### The input ###

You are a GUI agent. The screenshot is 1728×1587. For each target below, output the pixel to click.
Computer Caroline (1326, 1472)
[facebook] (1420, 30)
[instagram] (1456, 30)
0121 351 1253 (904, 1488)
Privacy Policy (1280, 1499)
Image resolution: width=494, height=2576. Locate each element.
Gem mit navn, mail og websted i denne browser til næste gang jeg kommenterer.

###
### The input ###

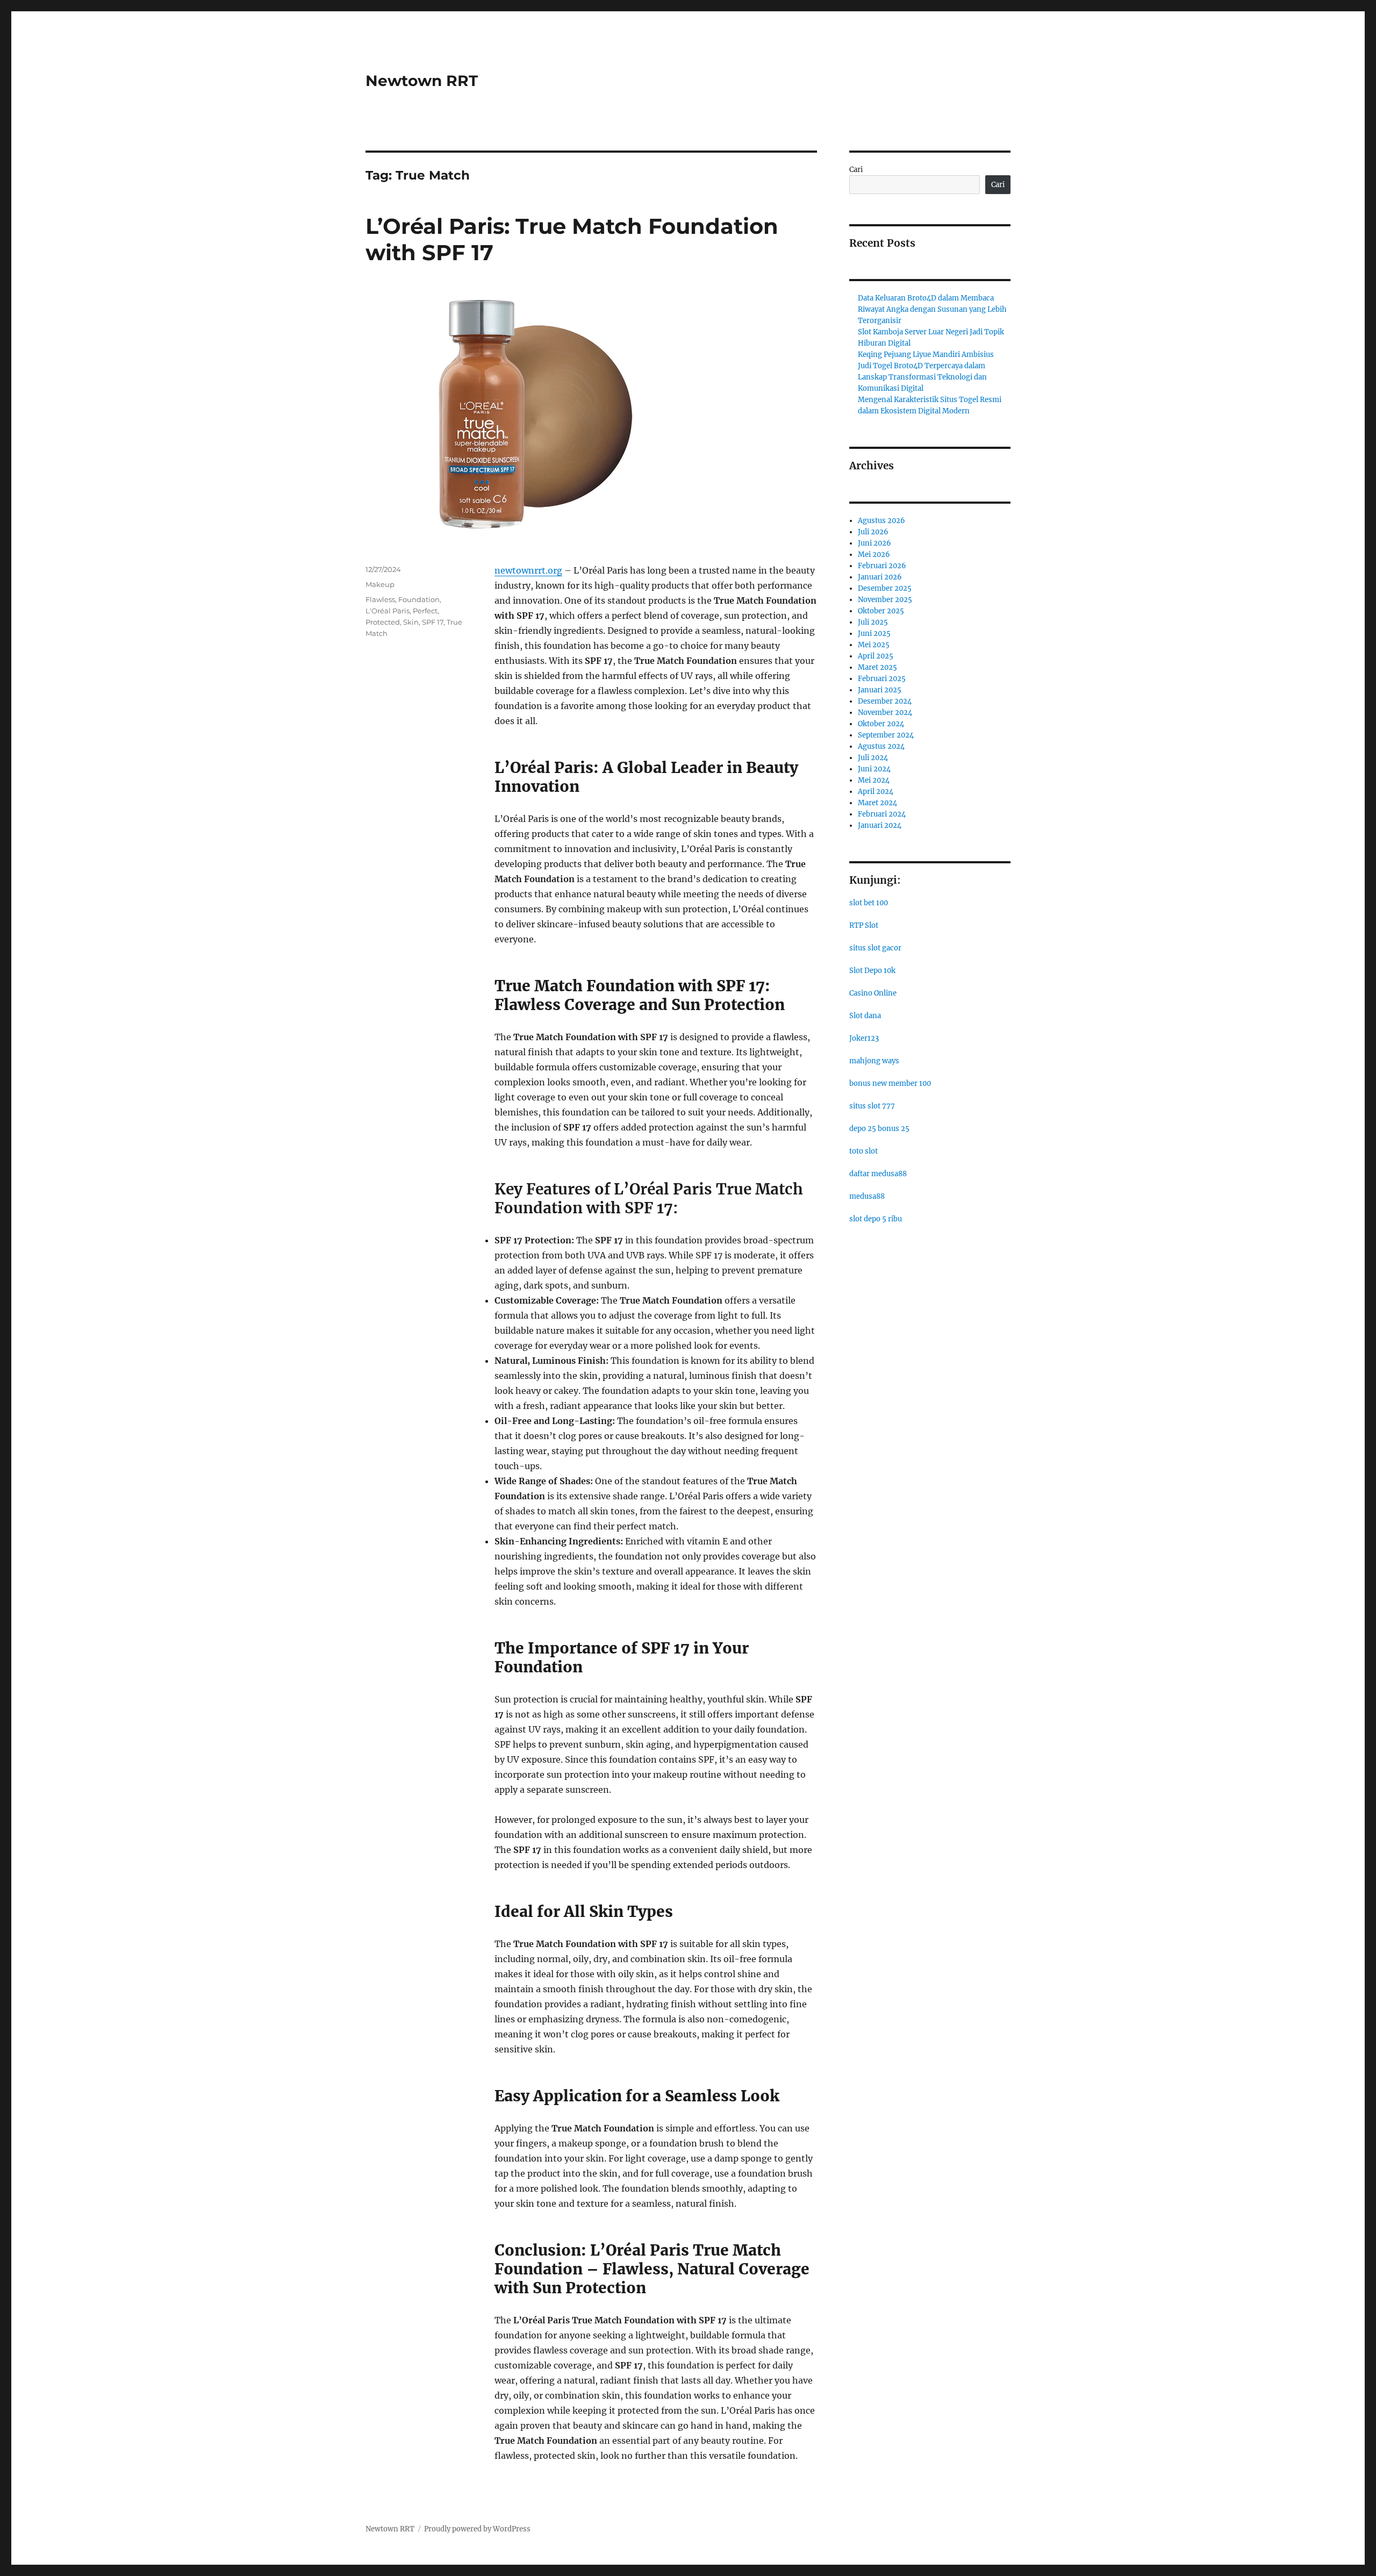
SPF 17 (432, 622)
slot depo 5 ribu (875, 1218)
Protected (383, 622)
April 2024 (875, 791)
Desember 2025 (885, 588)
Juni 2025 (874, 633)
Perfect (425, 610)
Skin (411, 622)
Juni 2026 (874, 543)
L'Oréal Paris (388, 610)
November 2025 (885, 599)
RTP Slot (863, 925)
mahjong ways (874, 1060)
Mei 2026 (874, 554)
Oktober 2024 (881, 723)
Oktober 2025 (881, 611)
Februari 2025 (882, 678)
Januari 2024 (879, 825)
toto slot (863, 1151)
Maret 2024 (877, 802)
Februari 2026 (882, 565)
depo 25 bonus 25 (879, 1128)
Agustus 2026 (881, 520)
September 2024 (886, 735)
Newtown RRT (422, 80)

###
### The input ###

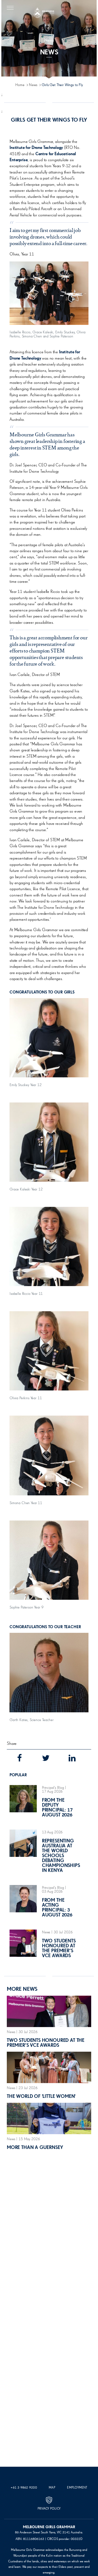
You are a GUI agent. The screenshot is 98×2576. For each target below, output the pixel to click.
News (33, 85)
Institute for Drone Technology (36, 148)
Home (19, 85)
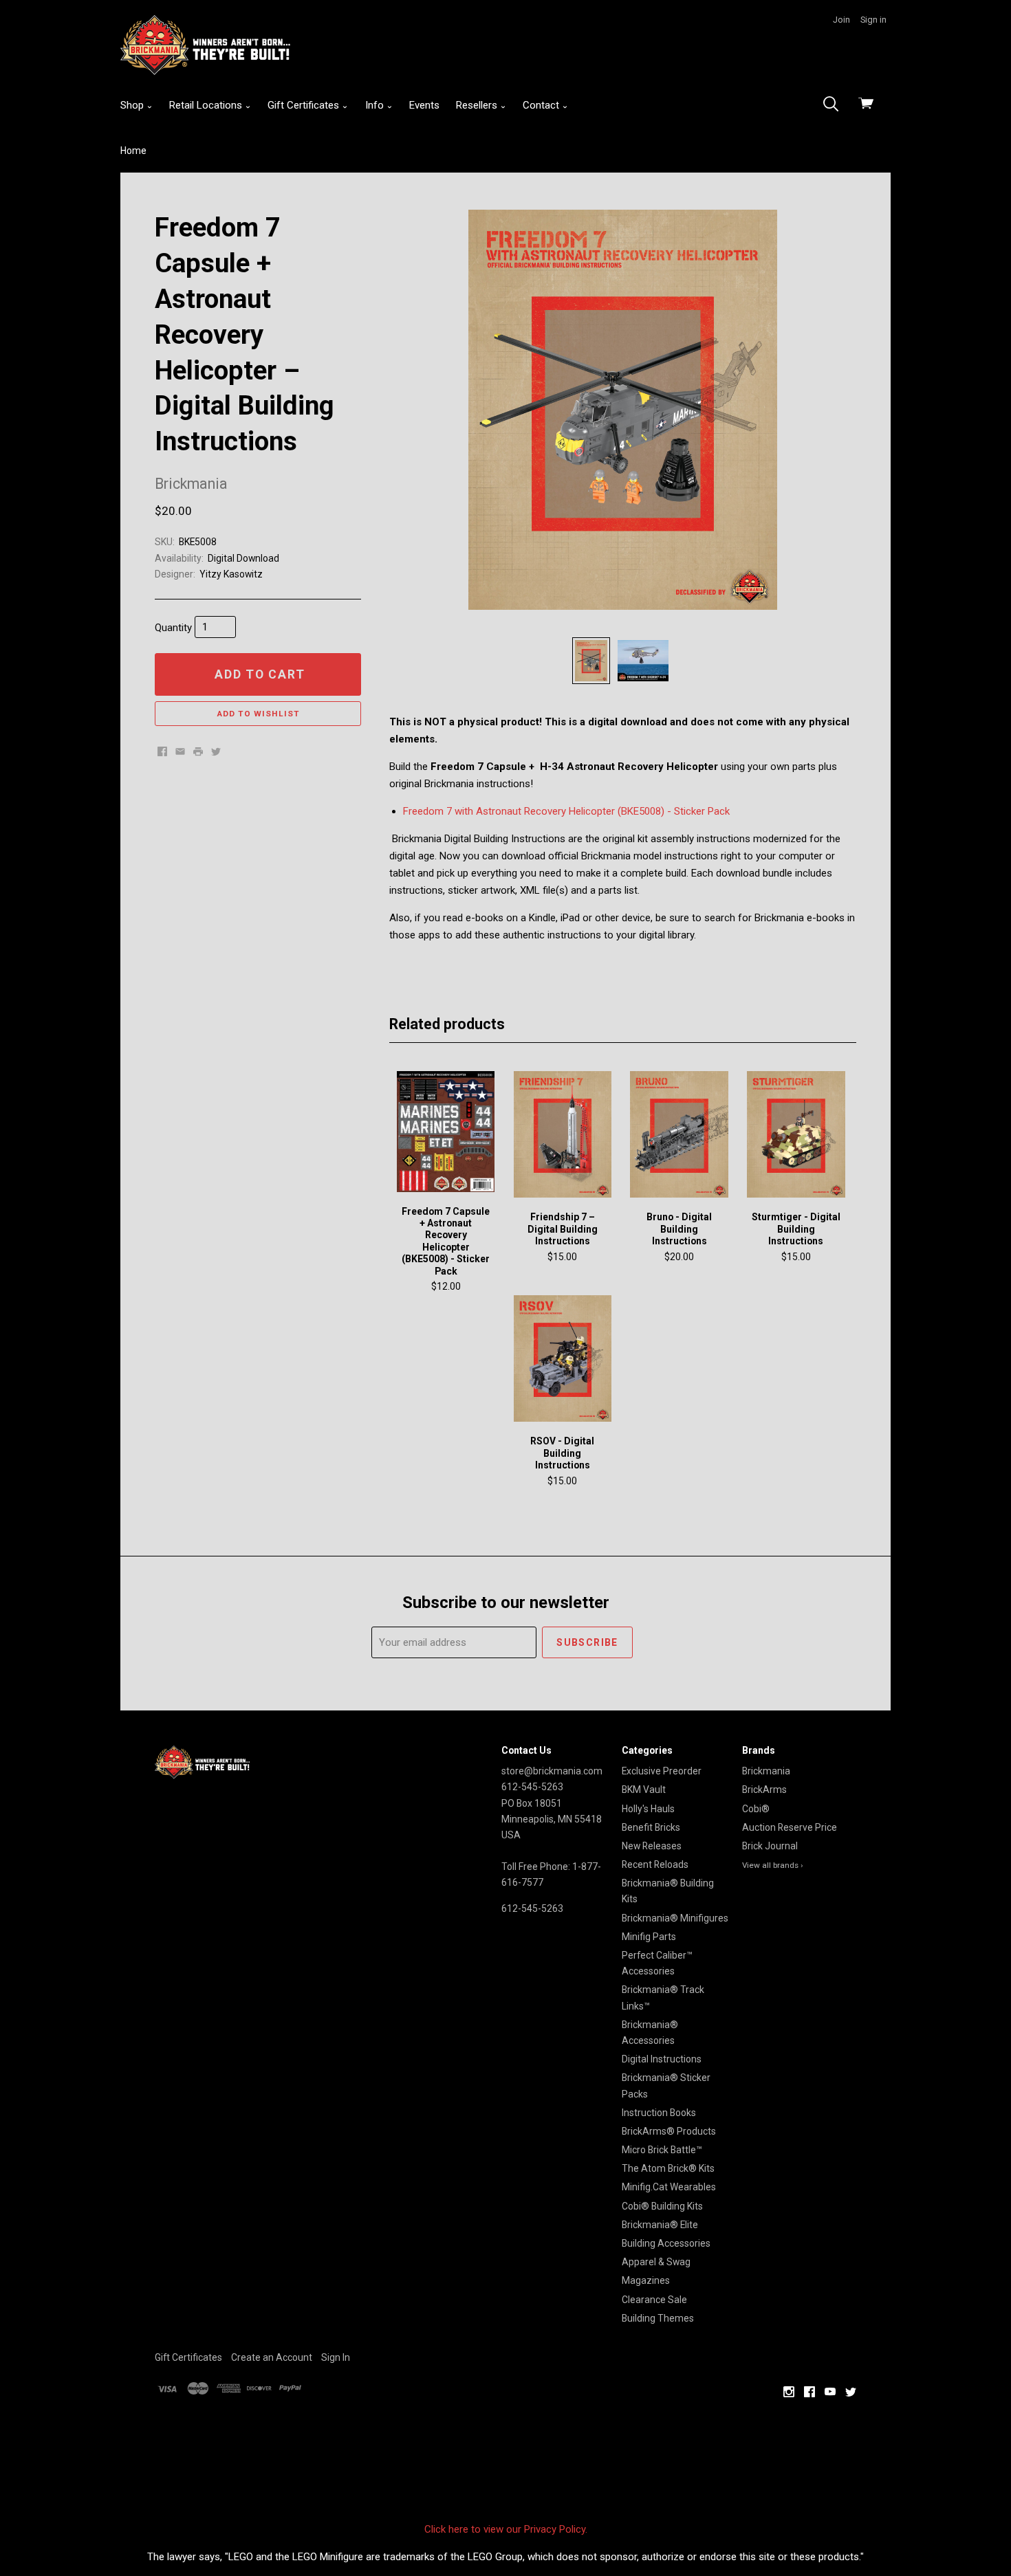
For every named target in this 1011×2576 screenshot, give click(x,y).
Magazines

###

*What to work on*. Only one part of the material above is to be transcribed, namely the lines starting with the line that has "toto slot (863, 1151)" and going on through the line that has "Newtown RRT (422, 80)", exactly as they stand.

*Finished task*.
toto slot (863, 1151)
Maret 2024 (877, 802)
Februari 2026 (882, 565)
depo 25 bonus 25 (879, 1128)
Agustus 2026 (881, 520)
September 2024 (886, 735)
Newtown RRT (422, 80)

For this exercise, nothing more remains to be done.